Richard Torrez is targeting his sixth straight stoppage victory against Willie Jake on the undercard for Emanuel Navarrete's world title fight against Oscar Valdez, live on Sky Sports from 2am on Sunday morning
Thursday 10 August 2023 12:03, UK
Richard Torrez wants revenge on the man who beat him in the Olympic super-heavyweight final.
Now that Bakhodir Jalolov, the Uzbek who defeated him to take the gold medal at the Tokyo Games in 2021, has signed with promoter Top Rank, Torrez believes he'll get his opportunity.
"I would love that opportunity in the future," Torrez told Sky Sports. "Now that we're stablemates, there's a pathway now. There's a way that we could actually have this fight.
"I really do hope that one day we can meet again."
Jalolov fights next on the August 26 Jared Anderson undercard. The towering Uzbek is a fearsome heavyweight. He is a tall, heavy-handed southpaw. As well as being the Olympic champion he has a 12-0 (12) professional record.
But Torrez believes he could upset him in a longer distance pro fight. "I think it would be really cool to show - me being the average-sized heavyweight - what the average guy can do. I think working hard and nose to the grindstone and just making sure that we're doing our due diligence will pay off in the end," he said.
"I think it is a recipe that I'm liking the ingredients to," he continued. "I think that fight is going to play really well into my training, the moving my head, the staying in close, the conditioning.
"While I'm not preparing for that, I'm preparing for Saturday night, I'm excited that one day I will have that chance."
Torrez is a 5-0 (5) pro himself and his next fight, against Willie Jake, is live on Sky Sports in the early hours of Sunday morning.
He believes he has been honing an all-action style that will be effective even against the top heavyweights.
"I think that's a statement to who I am as a fighter. I'm not the guy that's going to sit back and wait. I'm going to go out there and I'm going to make things happen," Torrez warned.
"I have the ability to put on a great show because at the end of the day I like the action. I really do. I'm not one of those guys that sits back and wants to have that one-shot hitter-quitter.
"I want to get in there, I want to do work. At the end of the fight I want to be dead tired. If I'm not dead tired after the fight sometimes I feel like I haven't done enough. And so I want to go in there and I want to throw punches, get inside and make an exciting fight."
Heavyweight boxing this year has been plagued by the problem of its elite fighters not boxing one another. In the weeks to come Anthony Joshua, Oleksandr Usyk and Tyson Fury will all be boxing but they'll be fighting Robert Helenius, Daniel Dubois and UFC star Francis Ngannou respectively, not each other.

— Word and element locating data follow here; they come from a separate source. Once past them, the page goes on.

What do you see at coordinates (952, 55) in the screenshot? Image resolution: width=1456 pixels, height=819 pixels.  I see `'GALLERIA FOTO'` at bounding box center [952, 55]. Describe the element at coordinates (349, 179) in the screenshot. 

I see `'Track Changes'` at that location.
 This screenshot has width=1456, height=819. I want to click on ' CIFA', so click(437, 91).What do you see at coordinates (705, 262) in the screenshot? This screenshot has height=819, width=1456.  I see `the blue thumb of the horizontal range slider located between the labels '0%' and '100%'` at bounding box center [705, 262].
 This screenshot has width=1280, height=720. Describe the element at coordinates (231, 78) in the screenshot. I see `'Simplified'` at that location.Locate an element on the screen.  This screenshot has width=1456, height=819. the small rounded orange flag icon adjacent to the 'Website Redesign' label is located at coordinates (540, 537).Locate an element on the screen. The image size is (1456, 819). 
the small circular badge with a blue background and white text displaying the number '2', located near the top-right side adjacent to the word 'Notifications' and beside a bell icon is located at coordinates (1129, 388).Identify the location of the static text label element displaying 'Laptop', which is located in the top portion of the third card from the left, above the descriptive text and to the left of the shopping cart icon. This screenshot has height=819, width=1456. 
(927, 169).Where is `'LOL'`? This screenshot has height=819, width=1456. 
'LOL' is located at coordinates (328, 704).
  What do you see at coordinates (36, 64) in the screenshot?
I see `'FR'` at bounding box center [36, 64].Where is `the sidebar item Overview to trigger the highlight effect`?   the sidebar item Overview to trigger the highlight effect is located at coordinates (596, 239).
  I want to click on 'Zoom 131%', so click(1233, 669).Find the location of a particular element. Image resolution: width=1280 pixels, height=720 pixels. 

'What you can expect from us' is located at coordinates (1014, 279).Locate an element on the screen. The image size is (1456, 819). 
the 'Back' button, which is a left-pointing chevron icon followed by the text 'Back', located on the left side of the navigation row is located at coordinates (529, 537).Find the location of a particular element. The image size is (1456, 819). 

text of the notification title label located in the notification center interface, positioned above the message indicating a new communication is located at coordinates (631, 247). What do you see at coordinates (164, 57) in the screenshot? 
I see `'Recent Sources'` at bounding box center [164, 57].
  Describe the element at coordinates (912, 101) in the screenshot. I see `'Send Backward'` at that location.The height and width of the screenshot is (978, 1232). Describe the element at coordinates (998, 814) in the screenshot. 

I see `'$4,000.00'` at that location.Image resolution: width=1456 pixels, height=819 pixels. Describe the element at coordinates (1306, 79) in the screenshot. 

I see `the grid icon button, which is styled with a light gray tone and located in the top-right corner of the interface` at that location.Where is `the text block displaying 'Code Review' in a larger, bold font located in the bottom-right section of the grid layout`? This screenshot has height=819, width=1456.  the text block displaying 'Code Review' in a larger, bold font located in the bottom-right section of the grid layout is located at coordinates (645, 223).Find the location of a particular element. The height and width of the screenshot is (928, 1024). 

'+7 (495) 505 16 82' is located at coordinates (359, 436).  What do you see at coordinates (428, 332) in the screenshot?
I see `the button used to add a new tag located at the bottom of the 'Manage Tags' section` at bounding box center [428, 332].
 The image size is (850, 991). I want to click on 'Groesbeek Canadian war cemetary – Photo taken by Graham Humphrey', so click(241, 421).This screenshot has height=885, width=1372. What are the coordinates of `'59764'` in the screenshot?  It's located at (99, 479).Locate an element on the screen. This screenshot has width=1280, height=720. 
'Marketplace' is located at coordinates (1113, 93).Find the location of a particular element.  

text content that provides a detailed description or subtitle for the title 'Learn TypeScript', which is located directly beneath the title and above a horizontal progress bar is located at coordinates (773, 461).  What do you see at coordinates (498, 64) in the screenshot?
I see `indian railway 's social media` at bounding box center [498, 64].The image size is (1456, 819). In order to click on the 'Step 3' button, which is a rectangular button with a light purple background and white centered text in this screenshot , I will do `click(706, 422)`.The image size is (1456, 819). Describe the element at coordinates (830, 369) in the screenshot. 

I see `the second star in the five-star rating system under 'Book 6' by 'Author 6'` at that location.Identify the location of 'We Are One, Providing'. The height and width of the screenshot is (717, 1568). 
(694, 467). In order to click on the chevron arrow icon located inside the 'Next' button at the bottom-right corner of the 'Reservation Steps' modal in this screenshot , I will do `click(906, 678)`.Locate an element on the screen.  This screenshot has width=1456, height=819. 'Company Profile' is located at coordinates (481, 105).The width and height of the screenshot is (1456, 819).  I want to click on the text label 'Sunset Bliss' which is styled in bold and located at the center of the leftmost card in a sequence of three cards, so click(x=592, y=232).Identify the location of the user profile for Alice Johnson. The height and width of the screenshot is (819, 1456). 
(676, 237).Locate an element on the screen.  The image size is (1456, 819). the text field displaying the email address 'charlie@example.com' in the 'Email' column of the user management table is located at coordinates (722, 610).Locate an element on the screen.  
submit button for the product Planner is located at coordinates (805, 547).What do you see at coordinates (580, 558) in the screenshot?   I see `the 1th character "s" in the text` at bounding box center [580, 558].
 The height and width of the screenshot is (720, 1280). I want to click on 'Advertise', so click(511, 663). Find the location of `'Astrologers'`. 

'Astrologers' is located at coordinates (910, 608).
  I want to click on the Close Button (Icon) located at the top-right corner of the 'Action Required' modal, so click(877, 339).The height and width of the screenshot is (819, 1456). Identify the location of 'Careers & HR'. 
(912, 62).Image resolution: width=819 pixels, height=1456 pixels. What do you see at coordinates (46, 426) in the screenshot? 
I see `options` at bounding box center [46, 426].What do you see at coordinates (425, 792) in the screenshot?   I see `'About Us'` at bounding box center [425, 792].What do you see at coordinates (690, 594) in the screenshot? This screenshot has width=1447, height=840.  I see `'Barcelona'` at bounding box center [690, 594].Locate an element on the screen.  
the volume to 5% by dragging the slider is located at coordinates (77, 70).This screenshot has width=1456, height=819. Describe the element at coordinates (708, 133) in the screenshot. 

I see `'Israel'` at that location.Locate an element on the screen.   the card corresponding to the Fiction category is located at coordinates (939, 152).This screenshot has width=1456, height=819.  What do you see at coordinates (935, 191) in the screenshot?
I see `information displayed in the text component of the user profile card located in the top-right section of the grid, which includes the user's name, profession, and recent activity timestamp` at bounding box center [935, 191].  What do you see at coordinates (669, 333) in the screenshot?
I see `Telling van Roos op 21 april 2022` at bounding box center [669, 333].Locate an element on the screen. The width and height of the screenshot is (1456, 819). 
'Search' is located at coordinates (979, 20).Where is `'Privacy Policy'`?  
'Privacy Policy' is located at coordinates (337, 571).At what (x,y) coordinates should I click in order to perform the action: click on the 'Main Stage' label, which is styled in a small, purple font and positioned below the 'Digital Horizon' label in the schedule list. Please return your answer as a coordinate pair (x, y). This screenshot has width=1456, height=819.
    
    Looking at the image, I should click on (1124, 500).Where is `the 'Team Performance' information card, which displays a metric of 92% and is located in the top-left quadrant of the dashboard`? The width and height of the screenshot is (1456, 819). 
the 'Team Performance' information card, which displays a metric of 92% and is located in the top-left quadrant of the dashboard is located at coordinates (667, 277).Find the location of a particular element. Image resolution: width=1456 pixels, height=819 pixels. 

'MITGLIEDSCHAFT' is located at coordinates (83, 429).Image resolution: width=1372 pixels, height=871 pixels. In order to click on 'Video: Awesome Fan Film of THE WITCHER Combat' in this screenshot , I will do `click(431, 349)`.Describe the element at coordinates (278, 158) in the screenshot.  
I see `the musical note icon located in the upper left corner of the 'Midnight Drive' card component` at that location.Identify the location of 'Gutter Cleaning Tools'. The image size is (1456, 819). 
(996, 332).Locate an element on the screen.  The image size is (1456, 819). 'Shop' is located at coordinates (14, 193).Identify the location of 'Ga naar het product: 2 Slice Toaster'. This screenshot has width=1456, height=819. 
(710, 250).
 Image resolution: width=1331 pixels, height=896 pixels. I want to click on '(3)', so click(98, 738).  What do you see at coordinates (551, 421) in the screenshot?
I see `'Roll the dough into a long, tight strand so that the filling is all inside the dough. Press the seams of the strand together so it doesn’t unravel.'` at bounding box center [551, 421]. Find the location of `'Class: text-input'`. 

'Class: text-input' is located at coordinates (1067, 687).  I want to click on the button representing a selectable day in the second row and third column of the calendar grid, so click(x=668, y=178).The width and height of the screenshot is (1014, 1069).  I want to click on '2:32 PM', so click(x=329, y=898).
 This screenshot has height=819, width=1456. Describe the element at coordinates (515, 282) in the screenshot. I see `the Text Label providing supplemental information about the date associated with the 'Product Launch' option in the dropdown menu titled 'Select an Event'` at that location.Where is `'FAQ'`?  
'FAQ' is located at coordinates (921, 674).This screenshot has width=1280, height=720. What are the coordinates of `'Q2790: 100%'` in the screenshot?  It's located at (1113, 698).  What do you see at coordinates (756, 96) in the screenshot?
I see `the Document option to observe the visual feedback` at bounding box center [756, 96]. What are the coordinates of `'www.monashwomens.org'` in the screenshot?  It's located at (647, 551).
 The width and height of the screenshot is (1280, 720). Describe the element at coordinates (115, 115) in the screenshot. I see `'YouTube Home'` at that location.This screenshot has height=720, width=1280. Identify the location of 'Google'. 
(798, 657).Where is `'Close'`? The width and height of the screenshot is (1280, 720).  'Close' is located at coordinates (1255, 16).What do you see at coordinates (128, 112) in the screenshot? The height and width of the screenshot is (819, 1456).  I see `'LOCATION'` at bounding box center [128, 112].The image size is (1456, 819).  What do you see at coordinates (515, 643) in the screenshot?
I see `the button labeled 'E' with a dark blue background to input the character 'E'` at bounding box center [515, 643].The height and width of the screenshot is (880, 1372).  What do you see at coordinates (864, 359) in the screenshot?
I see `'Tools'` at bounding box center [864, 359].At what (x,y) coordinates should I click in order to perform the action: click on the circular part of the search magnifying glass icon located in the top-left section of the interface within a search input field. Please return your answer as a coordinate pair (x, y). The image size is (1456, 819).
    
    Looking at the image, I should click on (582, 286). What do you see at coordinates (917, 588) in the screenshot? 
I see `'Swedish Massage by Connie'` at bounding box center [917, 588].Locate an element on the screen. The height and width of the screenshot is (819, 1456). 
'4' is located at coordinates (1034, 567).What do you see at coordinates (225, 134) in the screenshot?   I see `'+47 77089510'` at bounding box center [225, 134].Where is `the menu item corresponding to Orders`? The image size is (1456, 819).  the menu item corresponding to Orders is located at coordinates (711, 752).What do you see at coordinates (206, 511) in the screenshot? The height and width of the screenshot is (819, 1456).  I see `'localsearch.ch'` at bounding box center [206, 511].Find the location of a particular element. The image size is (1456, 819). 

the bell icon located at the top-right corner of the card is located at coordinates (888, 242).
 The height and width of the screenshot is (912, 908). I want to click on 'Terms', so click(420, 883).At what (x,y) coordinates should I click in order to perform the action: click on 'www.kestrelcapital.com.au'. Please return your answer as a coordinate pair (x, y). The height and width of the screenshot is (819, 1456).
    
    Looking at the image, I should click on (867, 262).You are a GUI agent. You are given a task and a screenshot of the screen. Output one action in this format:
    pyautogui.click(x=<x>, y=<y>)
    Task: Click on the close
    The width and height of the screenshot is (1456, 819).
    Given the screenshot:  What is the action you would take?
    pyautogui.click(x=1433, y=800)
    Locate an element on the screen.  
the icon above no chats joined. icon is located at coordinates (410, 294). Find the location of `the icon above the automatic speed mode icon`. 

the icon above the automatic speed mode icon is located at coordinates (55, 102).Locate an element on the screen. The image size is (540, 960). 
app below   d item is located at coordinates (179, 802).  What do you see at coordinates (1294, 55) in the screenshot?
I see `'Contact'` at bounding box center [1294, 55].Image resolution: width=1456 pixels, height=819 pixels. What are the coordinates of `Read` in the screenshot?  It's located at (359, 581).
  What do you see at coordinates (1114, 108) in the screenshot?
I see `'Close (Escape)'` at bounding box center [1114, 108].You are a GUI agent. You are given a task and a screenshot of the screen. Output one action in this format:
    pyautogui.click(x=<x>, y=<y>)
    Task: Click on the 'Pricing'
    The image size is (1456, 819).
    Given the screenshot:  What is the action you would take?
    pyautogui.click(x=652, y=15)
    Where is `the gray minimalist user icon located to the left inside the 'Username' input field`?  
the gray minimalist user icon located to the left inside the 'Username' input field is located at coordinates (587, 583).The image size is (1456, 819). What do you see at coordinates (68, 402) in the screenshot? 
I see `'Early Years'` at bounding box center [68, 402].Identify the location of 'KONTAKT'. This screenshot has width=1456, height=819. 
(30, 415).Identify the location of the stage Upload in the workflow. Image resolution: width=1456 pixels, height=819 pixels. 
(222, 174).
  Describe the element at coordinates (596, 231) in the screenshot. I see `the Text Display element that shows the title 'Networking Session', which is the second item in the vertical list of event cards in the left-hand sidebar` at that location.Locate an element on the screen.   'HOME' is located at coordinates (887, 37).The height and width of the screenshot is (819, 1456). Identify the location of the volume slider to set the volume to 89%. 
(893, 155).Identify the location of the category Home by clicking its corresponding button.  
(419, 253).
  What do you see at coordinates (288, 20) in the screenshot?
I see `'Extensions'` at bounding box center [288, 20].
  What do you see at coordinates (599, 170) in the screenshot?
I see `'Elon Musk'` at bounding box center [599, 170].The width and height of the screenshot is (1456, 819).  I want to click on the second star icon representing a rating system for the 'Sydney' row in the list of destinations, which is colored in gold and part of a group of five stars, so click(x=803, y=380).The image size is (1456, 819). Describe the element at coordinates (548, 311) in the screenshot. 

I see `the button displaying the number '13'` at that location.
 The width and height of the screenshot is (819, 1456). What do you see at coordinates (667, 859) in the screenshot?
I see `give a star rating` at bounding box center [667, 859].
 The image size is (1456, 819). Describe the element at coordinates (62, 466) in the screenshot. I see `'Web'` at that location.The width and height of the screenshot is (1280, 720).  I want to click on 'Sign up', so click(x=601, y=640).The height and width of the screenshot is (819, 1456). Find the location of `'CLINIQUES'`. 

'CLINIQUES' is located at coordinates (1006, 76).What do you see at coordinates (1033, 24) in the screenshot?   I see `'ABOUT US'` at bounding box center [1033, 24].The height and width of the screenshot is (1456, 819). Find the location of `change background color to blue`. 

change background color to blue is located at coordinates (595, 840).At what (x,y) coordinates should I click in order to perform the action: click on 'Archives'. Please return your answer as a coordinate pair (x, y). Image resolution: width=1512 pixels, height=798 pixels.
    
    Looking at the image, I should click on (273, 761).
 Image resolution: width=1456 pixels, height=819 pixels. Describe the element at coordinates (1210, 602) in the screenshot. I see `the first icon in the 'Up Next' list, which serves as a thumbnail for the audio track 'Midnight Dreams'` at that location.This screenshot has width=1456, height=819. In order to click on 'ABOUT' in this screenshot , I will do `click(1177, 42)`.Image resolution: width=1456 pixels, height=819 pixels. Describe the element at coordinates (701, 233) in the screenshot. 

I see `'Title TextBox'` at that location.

But Torrez doesn't expect the rising prospects in the division to be so circumspect.
"I'm really excited for the future generation of boxing," Torrez said. "It's going to build to some very good fights in the future for us as these new up and comers."
Torrez wants to fight Jalolov. He wants to fight Anderson, another amateur rival who has been earmarked as the USA's next great star.
"You can still admire people while knowing one day things might happen. Right now I'm a full-fledged Jared Anderson fan," he said.
"Jared Anderson being Jared Anderson and having that huge following and having a lot of people talking about him being the next American heavyweight champ, and me coming up and people starting to question that whole scene, I think it's going to lead to a very beautiful fight in the future and I'm looking forward to that."
To realise those big ambitions, Torrez must overcome Jake this weekend.
"My opponent is a slick fighter, he's been able to stay in there a little bit with some decent guys. I just really want to show what Richard Torrez has been working on," he said.
While he might be on the small side for a heavyweight, so far as a pro Torrez has always found the finish.
"I'm 5-0 with five knockouts, I like being able to say that but at the end of the day it is really about me bettering myself as a boxer," he noted.
"It's not so much me going out there slugging with them. It's that continual action that really gets people hurt. It's that two, three shots back-to-back-to-back that puts an end to things.
"Anyone can hurt you, I really believe that," Torrez added with ominous intent.
"It only takes 10 pounds of pressure to knock someone out."
Richard Torrez will box on the undercard of the Emanuel Navarrete vs Oscar Valdez world title fight live on Sky Sports Main Event or Sky Sports Action from 2am on Sunday morning.